Hat das Unternnehmen mehr als 50 Arbeitnehmer, muß der Arbeitgeber dem Unternehmen noch zusätzlich einen Sozialplan vorlegen. Es finden zwei Sitzungen des Betriebsrats bzw. der Personalvertretung statt, wobei zwischen den beiden Sitzungen je nach Anzahl der zu kündigenden Arbeitnehmer 7 Tage (bei mindestens 10 und höchstens 99 Arbeitnehmern), 14 Tage (bei mindestens 100 und höchstens 250 Arbeitnehmern) oder 21 Tage (bei mehr als 250 Arbeitnehmern) liegen müssen.

Der Betriebsrat oder die Personalvertretung können sich durch einen Buchprüfer beraten lassen. Die Kosten des Buchprüfers trägt das Unternehmen.

Im Rahmen des Entlassungsverfahrens ist die Arbeitsverwaltung zu beteiligen und zu informieren. Ihr kommt eine Kontrollfunktion hinsichtlich der Einhaltung des formellen Verfahrens zu. Stellt die Arbeitsverwaltung fest, daß das formelle Verfahren auf Seiten des Arbeitgebers nicht beachtet wurde, wendet sie sich schriftlich an den Arbeitgeber und fordert diesen zu einer schriftlichen Stellungnahme auf. Vor Zugang dieser schriftlichen Stellungnahme darf die Kündigung nicht ausgesprochen werden.

_GESPEICHERTE DATEN_
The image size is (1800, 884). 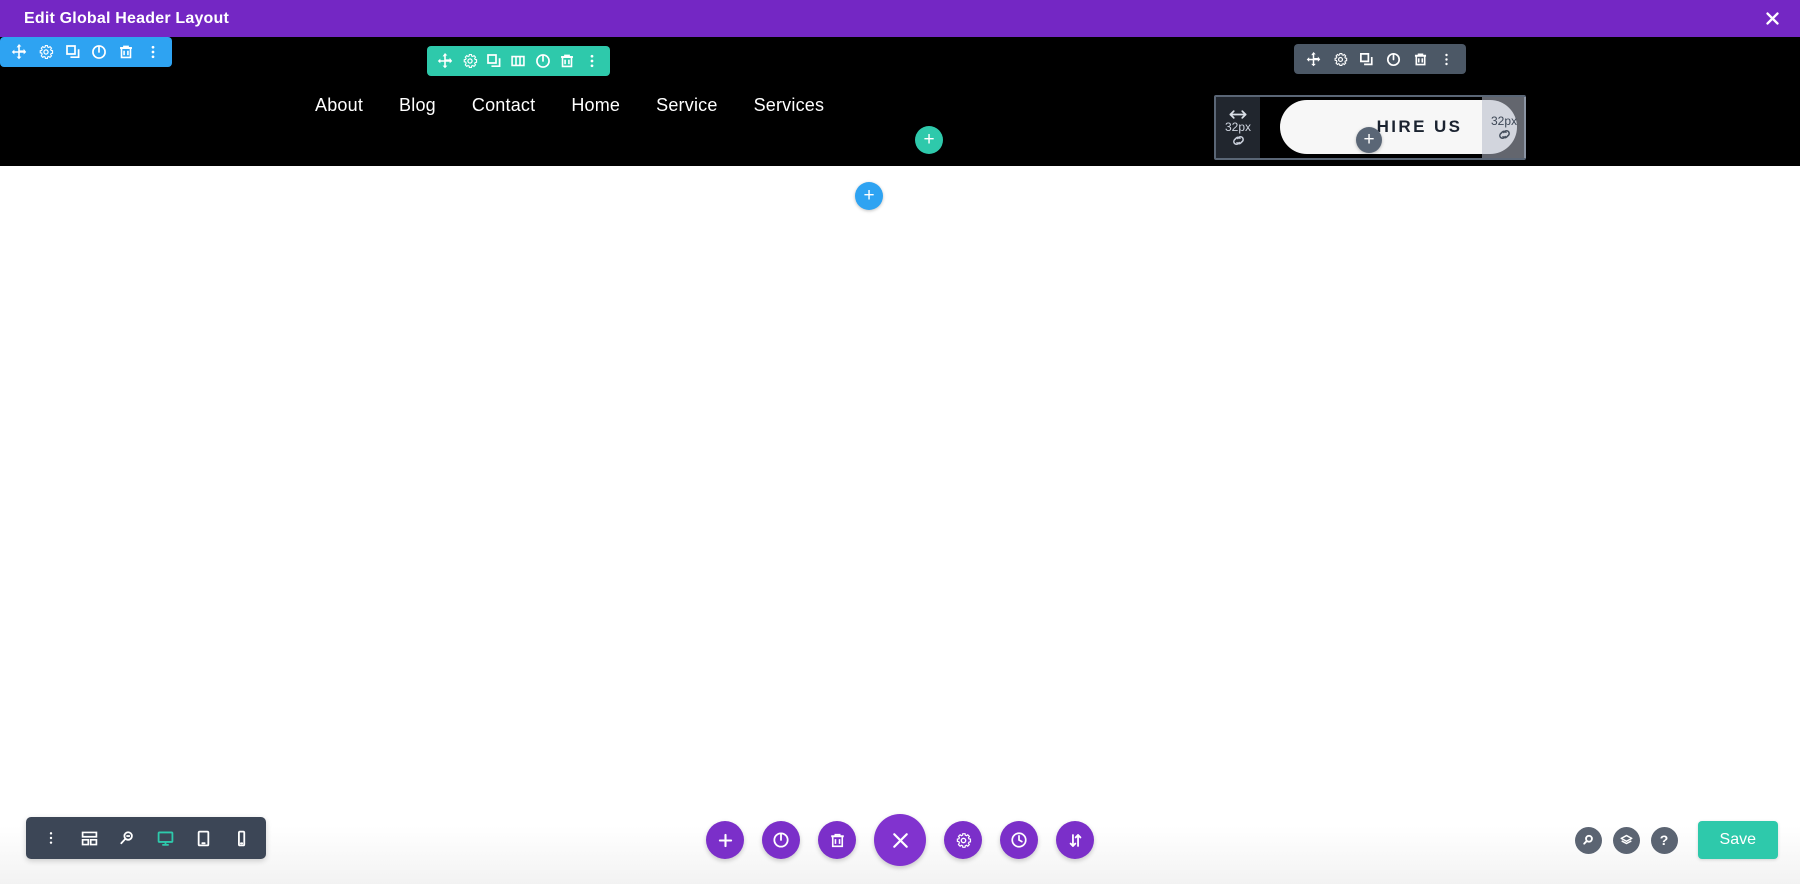 What do you see at coordinates (1738, 840) in the screenshot?
I see `save-button: Save` at bounding box center [1738, 840].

_AUFGABENSTELLUNG_
**1)** Bitte kopiere aus dem Text zum Entlassungsverfahren die Stelle von „Hat das Unternnehmen“ bis „trägt das Unternehmen.“ wortgetreu.
**2)** Knüpfe an den letzten Satz des Textes zum Entlassungsverfahren an und schreib ihn weiter.
Die Daten werden hier nicht gebraucht.

_ANTWORTEN_
**1)**
Hat das Unternnehmen mehr als 50 Arbeitnehmer, muß der Arbeitgeber dem Unternehmen noch zusätzlich einen Sozialplan vorlegen. Es finden zwei Sitzungen des Betriebsrats bzw. der Personalvertretung statt, wobei zwischen den beiden Sitzungen je nach Anzahl der zu kündigenden Arbeitnehmer 7 Tage (bei mindestens 10 und höchstens 99 Arbeitnehmern), 14 Tage (bei mindestens 100 und höchstens 250 Arbeitnehmern) oder 21 Tage (bei mehr als 250 Arbeitnehmern) liegen müssen.

Der Betriebsrat oder die Personalvertretung können sich durch einen Buchprüfer beraten lassen. Die Kosten des Buchprüfers trägt das Unternehmen.

**2)**
 

4. Rechtsfolgen einer unwirksamen Kündigung

Hinsichtlich der Rechtsfolgen einer unwirksamen Kündigung ist danach zu unterscheiden, ob der Arbeitgeber gegen die Vorschriften des formellen Kündigungsverfahrens verstoßen hat oder ob die Kündigung mangels eines Kündigungsgrundes unwirksam ist.

Wird die Kündigung auf eine cause réelle et sérieuse gestützt, das formelle Kündigungsverfahren jedoch nicht eingehalten, kann der Arbeitgeber vom Arbeitsgericht verurteilt werden, zunächst das formelle Verfahren durchzuführen. Im Arbeitsgerichtsverfahren muß der Arbeitnehmer dies jedoch ausdrücklich beantragen. Tut er dies nicht, so geht das Gericht davon aus, daß der Arbeitnehmer nicht an der Durchführung des formellen Verfahrens interessiert ist. 

Stützt sich der Arbeitgeber bei der Kündigung zu Recht auf eine cause réelle et sérieuse, setzt das Arbeitsgericht eine Entschädigung von maximal einem Monatsgehalt fest (Art. L 122-14-4 Code du Travail). 
Dies gilt dann, wenn das Unternehmen mehr als 10 Arbeitnehmer hat und der gekündigte Arbeitnehmer mehr als zwei Jahre beschäftigt war (Art. L 122-14-5 Code du Travail).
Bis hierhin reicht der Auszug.